Mekiş’in sıcak gözyaşlarını bir kez daha sildiğini fark eden Abay kendi işini kendisi anlamayan birisi gibi dağa bakıp mırıldanarak şarkı söylemeye başladı. Mekiş onun tam da bu sırada şarkı söylemesini uygunsuz bularak birdenbire başını çevirdi ve kardeşine baktı. Şaşkınlıkla bakan gözlerini Abay’a dikti. Dikkat kesildi. Kardeşinin söylediği şarkı fevkalade keder dolu, içtenlikli ve bilinçli bir ezgiye benziyordu.
Abay, azıcık sözsüz dizemleri seslendirdikten sonra, bir ara Mekiş’e döndü. Ağırbaşlılıkla attığı bakışta, bozararak ilhamlanan nurlu yüzünde “dinle de gör” diyen bir buyurma işareti vardı. Ezgiye söz kattı. Mekiş baş tarafını tam olarak anlamamıştı. Ne hakkında olduğunu bilmiyordu. Biraz sonra tam olarak dikkat kesilip kulak verdiğinde kardeşinin ezgilere kattığı sözleri anladı.
Kardeşi:
“…
Mala değil, insana cömert idi,
Hasmı, sıkıntıya iteleyiverdi.
Dürüst Mırza utanç duyup,
Âleme yayacak örneği.
Kazak oğlu zulüm görse de,
Aradığı yüzle görüşecekti.
Sönmez çıra bırakacak olan
Gönlünü mala kaptırmaz ki”
dedikten sonra rengi kaçan yüzünü semaya doğru kaldırdı, iki gözü yaşararak tekrar ilhama daldı. Kısa bir süre sonra vücudunu gerdi, bilinçli bir kuvvetle sesini bastırarak şarkısının sonunu söyleyiverdi:
“Buyruğuna Allah’ın
Önceden boyun eğmeli.
Mekiş, anlasan olmaz mı?
Hayat bitince ölüm gelmeli!
Gidenin yolu nurlu olsun demeli
Sabır göstersen uygun düşmez mi”
deyip durdu ve yüzünü Mekiş’e döndürdü.
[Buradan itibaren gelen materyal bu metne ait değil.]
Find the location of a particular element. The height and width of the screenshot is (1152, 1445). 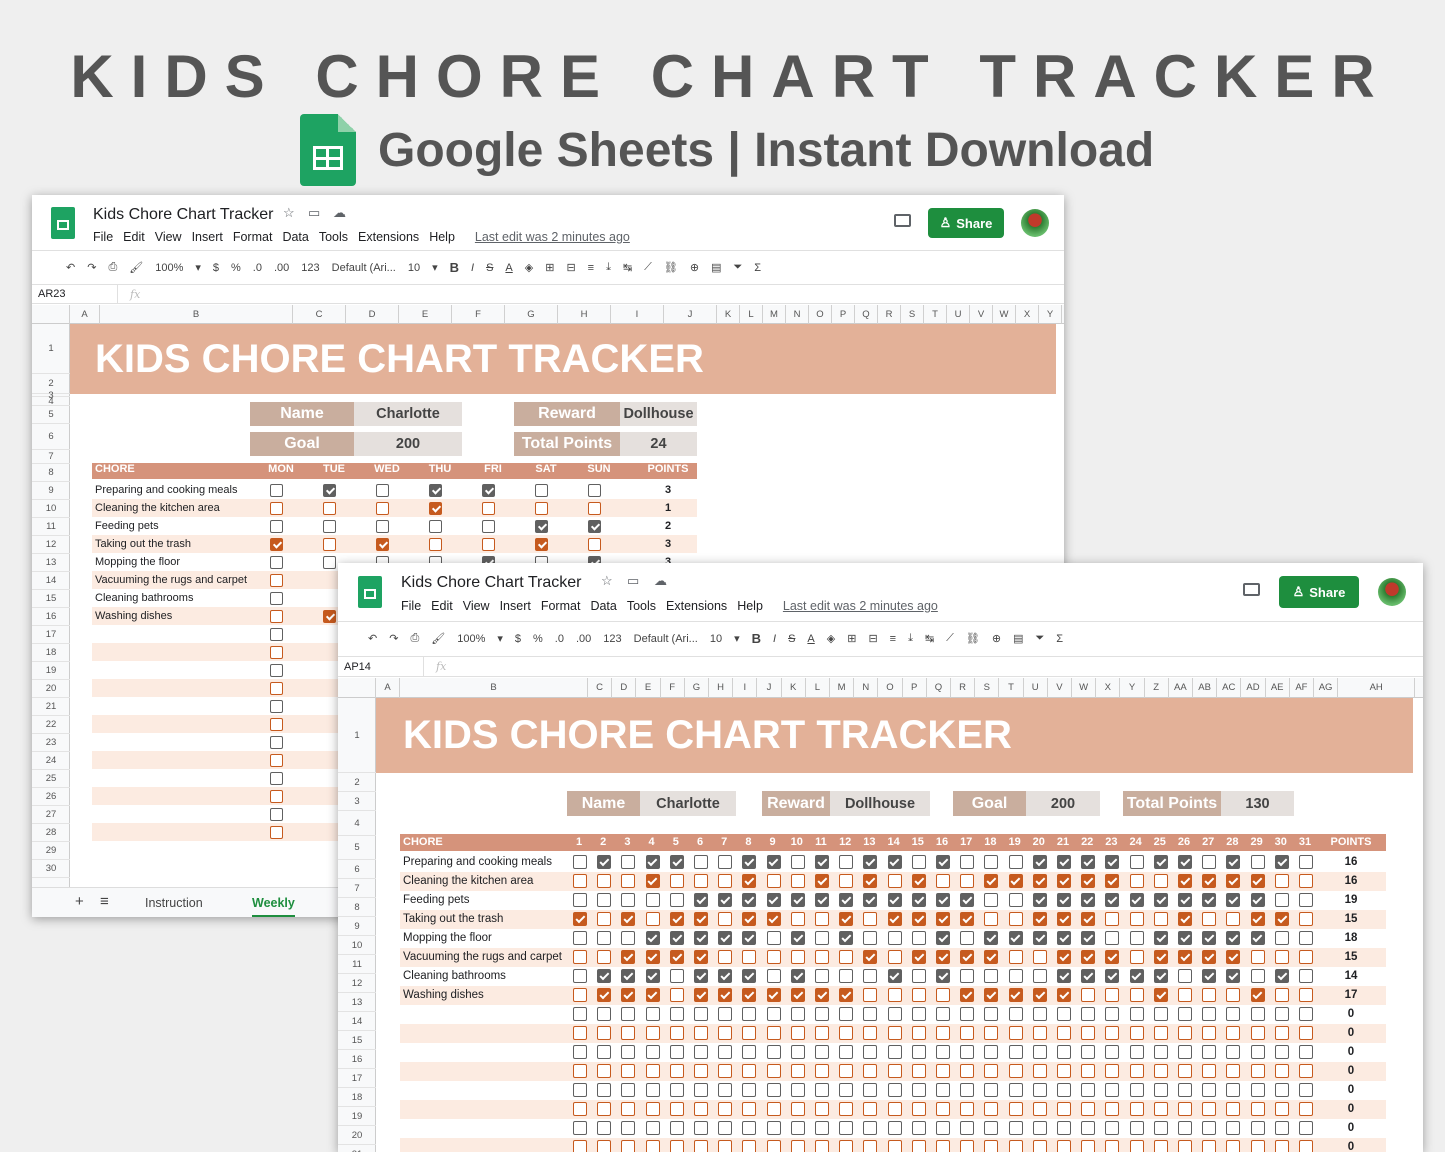

menu-help: Help is located at coordinates (750, 606).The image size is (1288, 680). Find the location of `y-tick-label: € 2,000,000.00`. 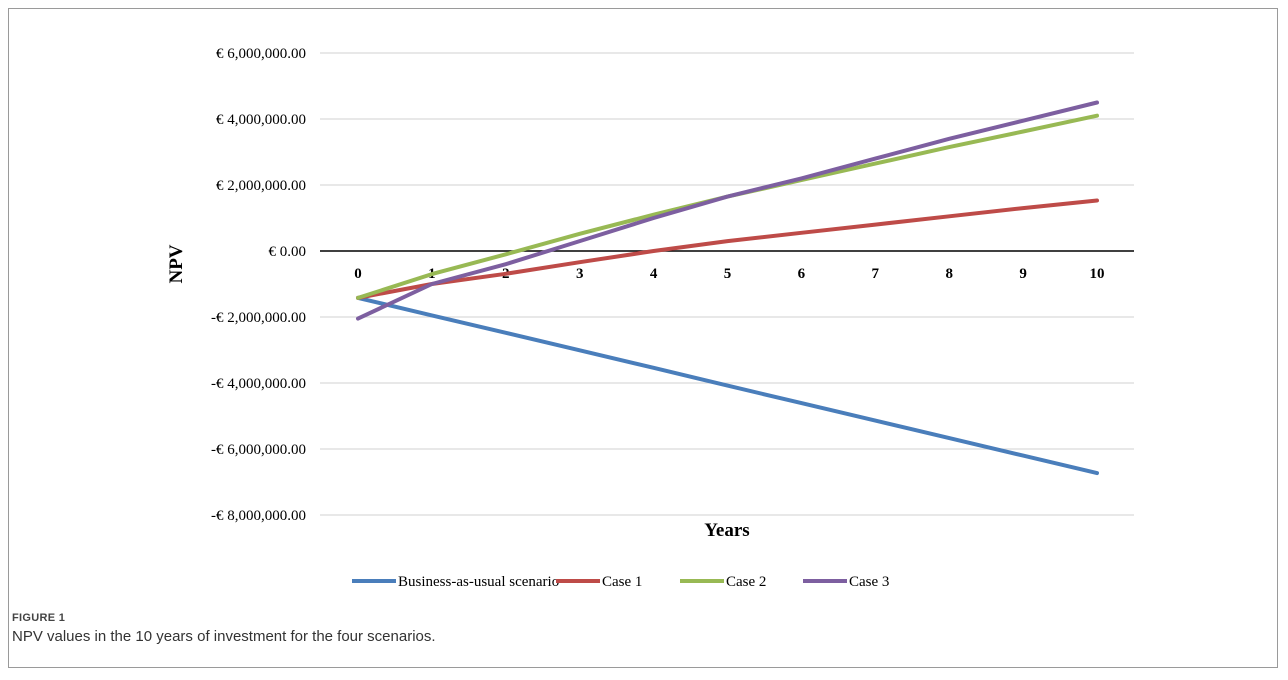

y-tick-label: € 2,000,000.00 is located at coordinates (261, 186).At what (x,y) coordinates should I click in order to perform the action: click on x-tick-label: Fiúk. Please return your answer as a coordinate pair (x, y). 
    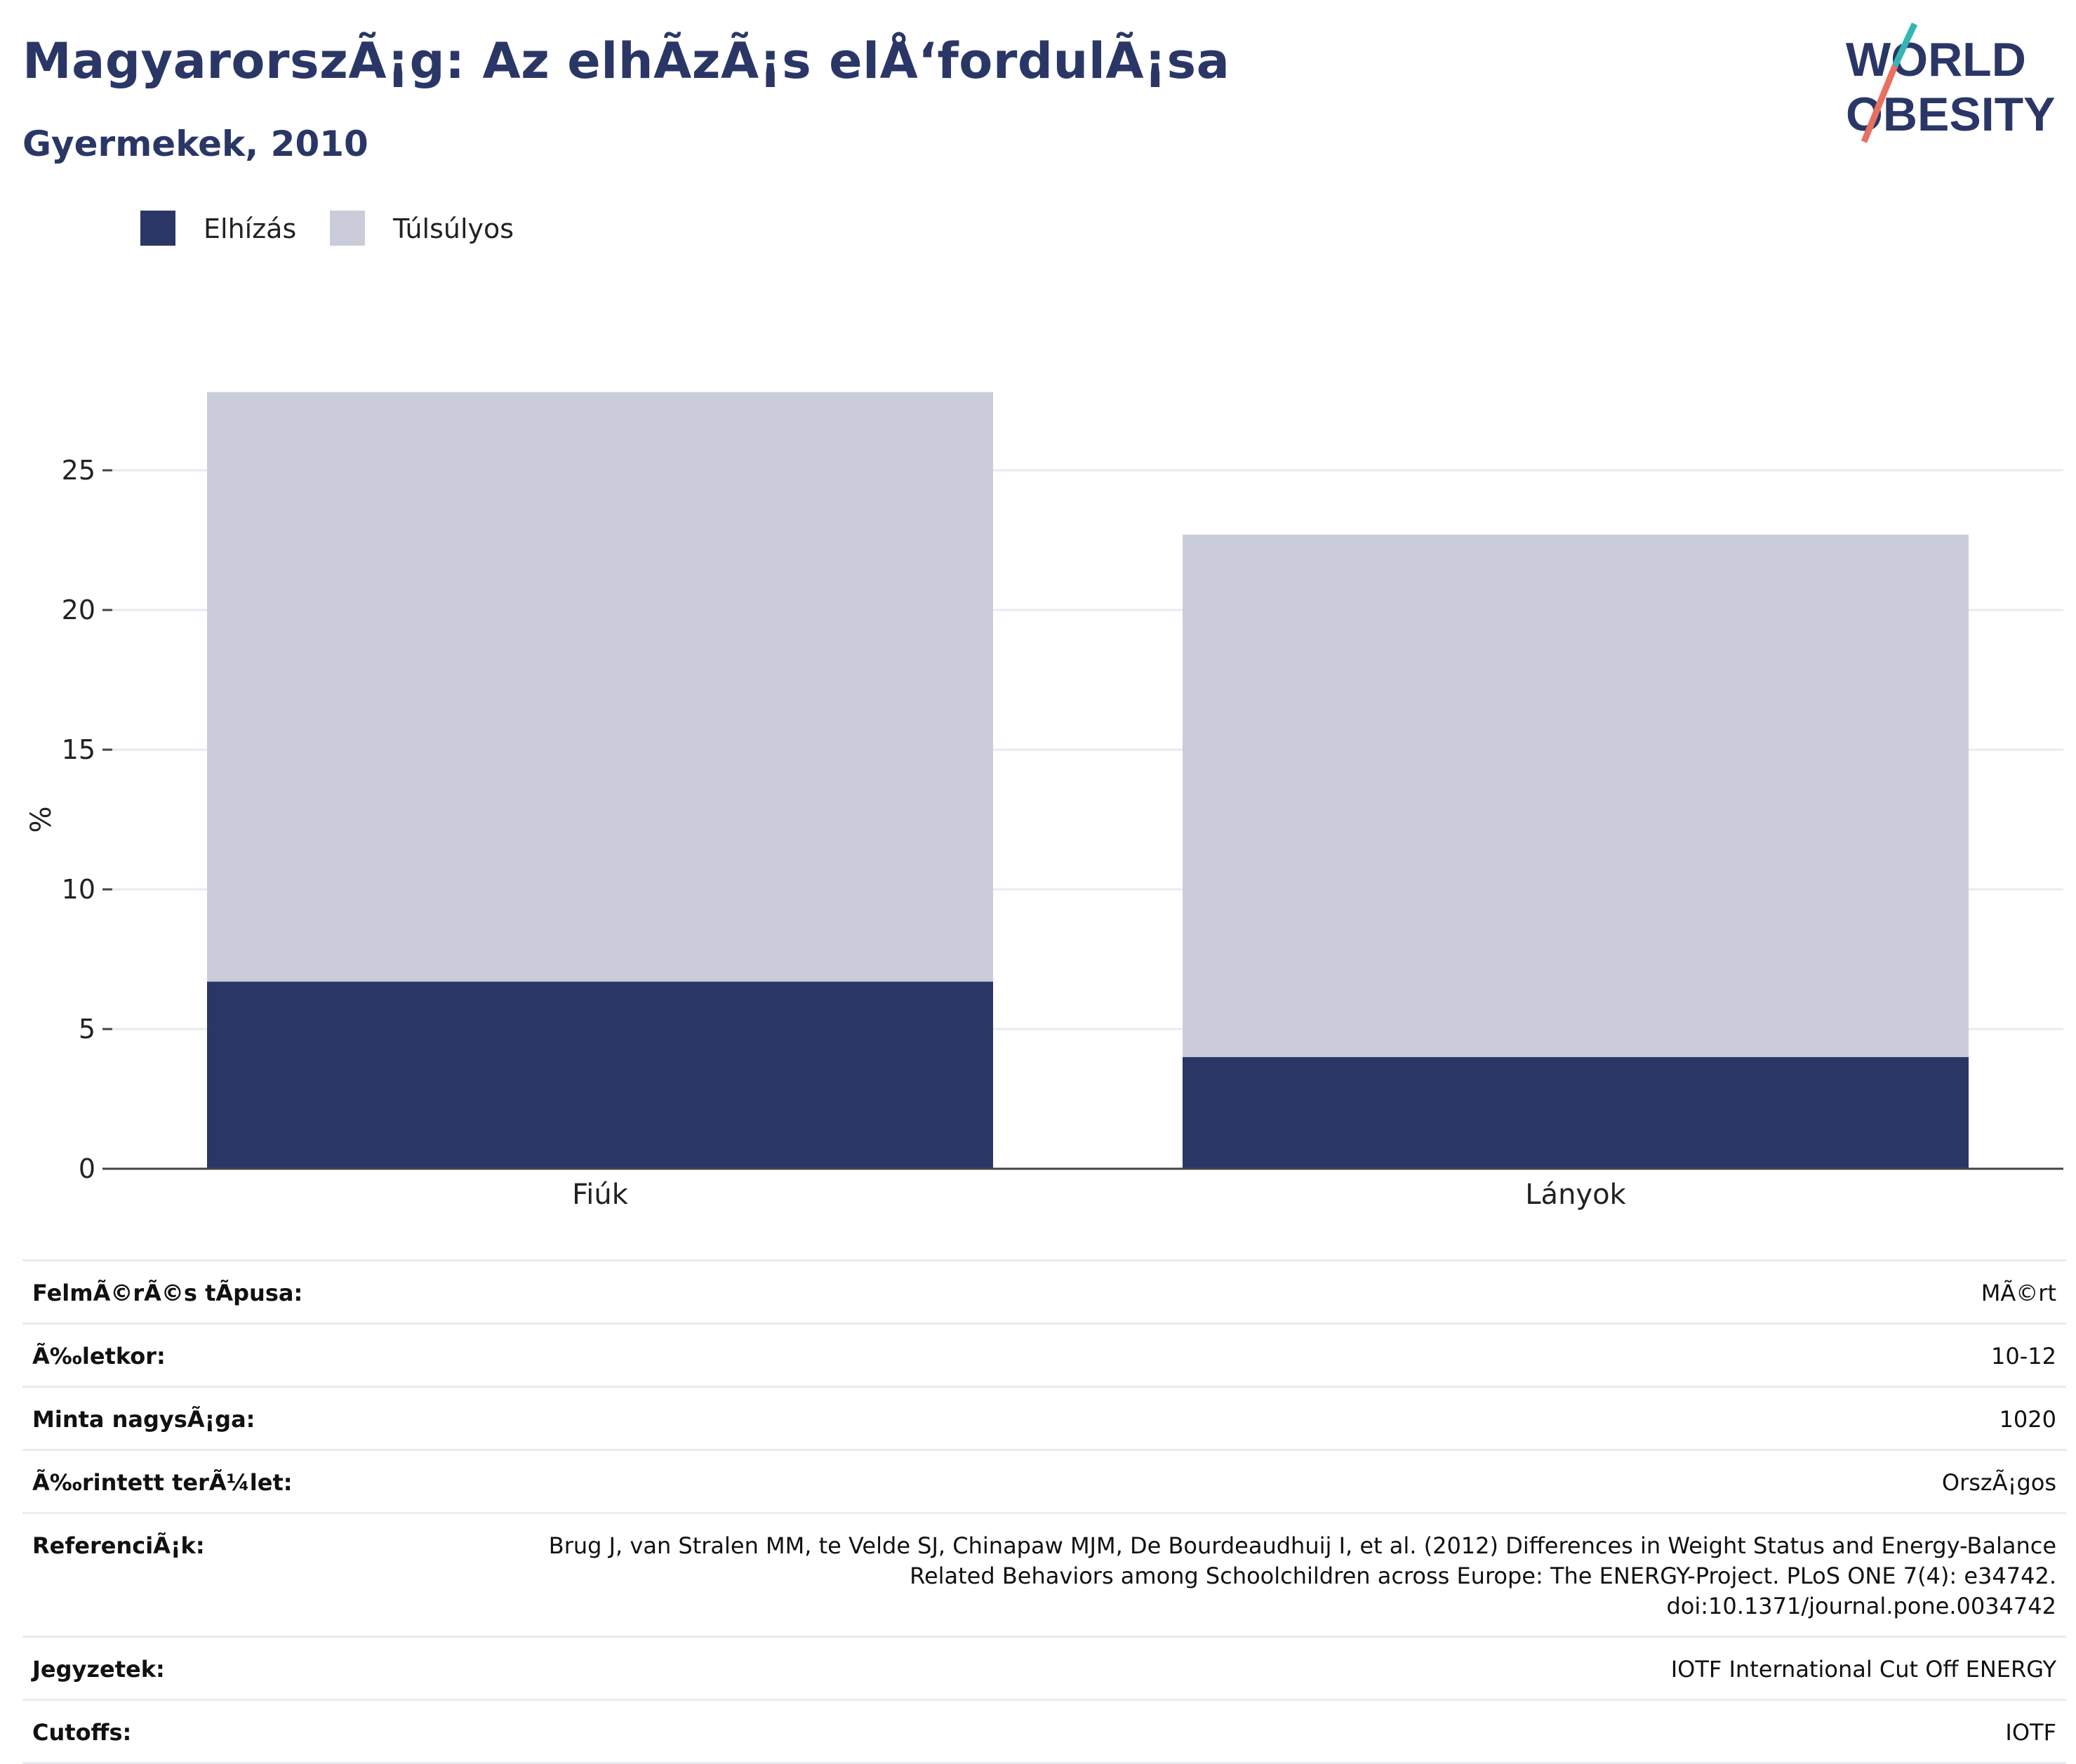
    Looking at the image, I should click on (600, 1195).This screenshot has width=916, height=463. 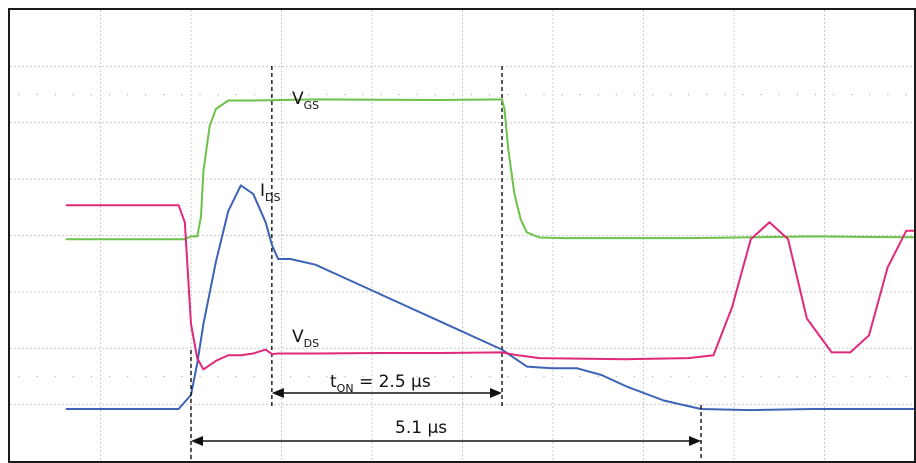 I want to click on dimension-arrows, so click(x=446, y=406). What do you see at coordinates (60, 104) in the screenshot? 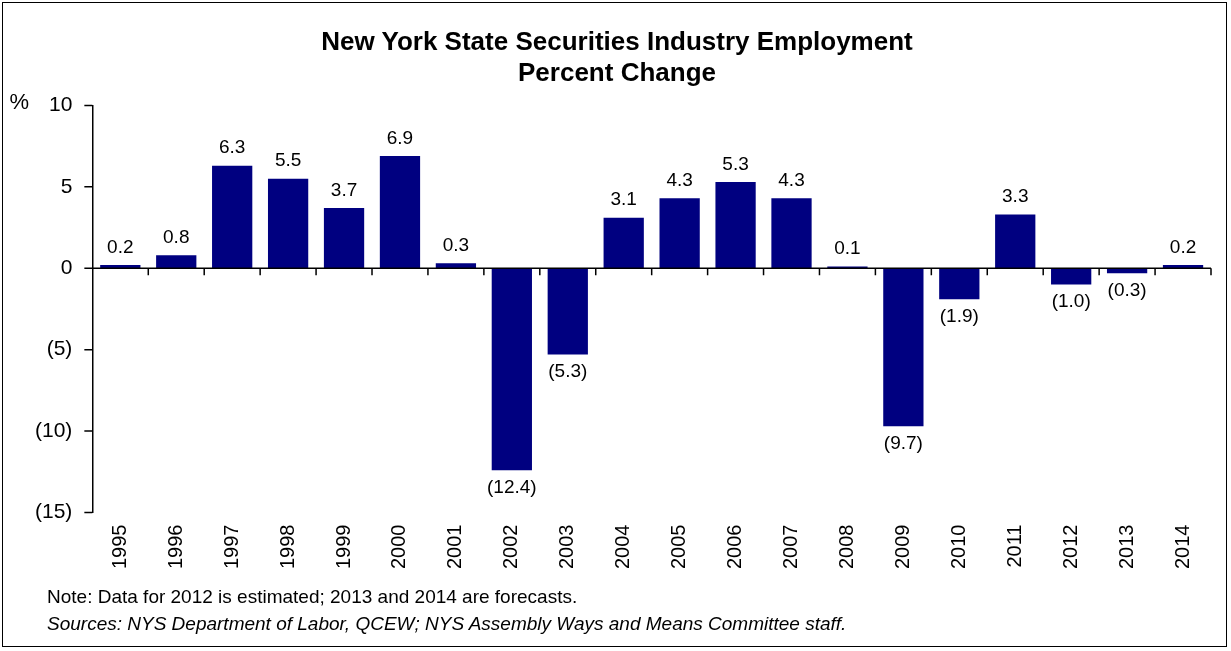
I see `y-tick-label: 10` at bounding box center [60, 104].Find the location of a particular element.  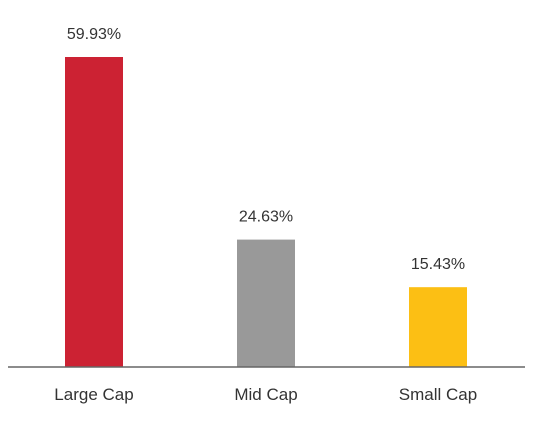

category-labels-group: Large Cap Mid Cap Small Cap is located at coordinates (266, 394). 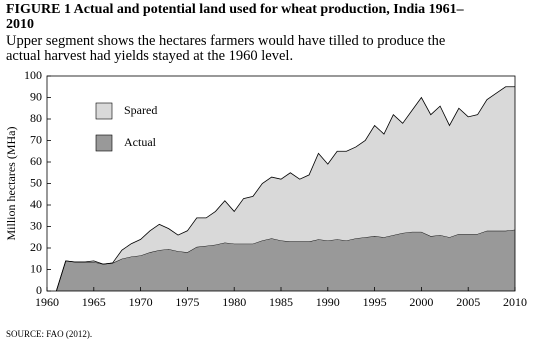 What do you see at coordinates (328, 302) in the screenshot?
I see `x-tick-label: 1990` at bounding box center [328, 302].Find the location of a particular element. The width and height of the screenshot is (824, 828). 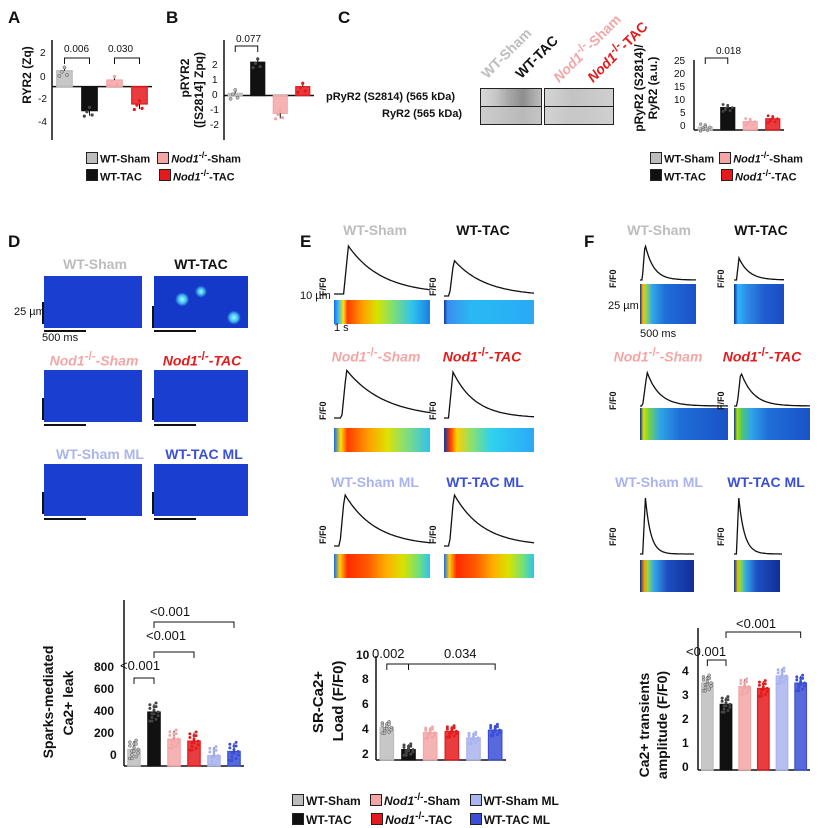

legend-wt-tac-ml: WT-TAC ML is located at coordinates (517, 820).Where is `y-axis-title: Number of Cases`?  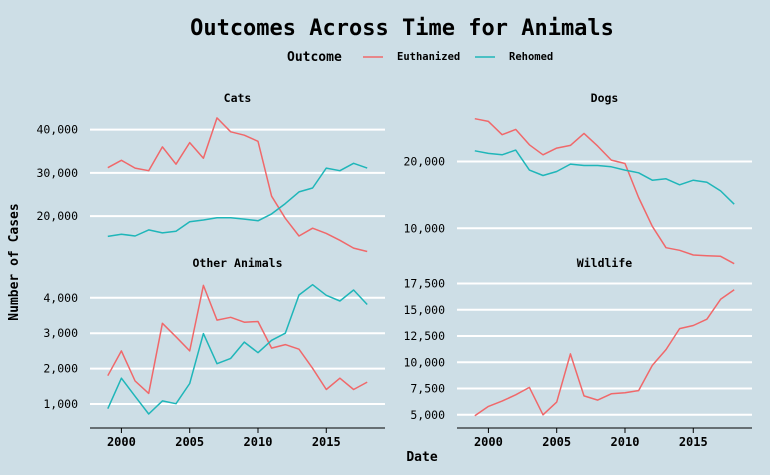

O ana kadar sığlaştırarak, kısıklaştırarak baktığı gözlerini şimdi birdenbire tam olarak açmıştı. Mekiş sevinçle gülümsüyordu. Ağlaması bitmiş, gözleri kurumuştu.
“Tekrar söyle” diye ısrar etti. Kardeşi bu fayton yolculuğu sırasında ortaya çıkan ve ilk defa dile getirdiği şiirini tamamıyla aynı şekilde tekrar etmese de bir kez daha söyledi. Ablasının bununla avunduğunu anlayınca tereddüt etmedi, birkaç şiir daha okudu.
Böylece, Kunanbay hakkındaki ağır düşünceleri şimdilik bir sakinlik bulmuşa benziyordu. Sükûnet bulan gönülle ikisi de bir süre sessizce oturdu.
Abay, gönlüne hoş gelen dünya görkemini serbestçe şiirleştirebiliyordu…
Abay’ın yüreği, serin üfürüşü kesilmeden esen parlak güneşli bu ilkbahar gününe başkaca bir sevecenlikle bakıyordu. Nice sıcak dalgalı sezgiler gövdesine sığamayıp içinde sıkışıyormuş gibiydi… Şiir şarkıya dönüşüyor, nazlanarak dile geliyordu… O da ara vermeden mırıldanıyordu.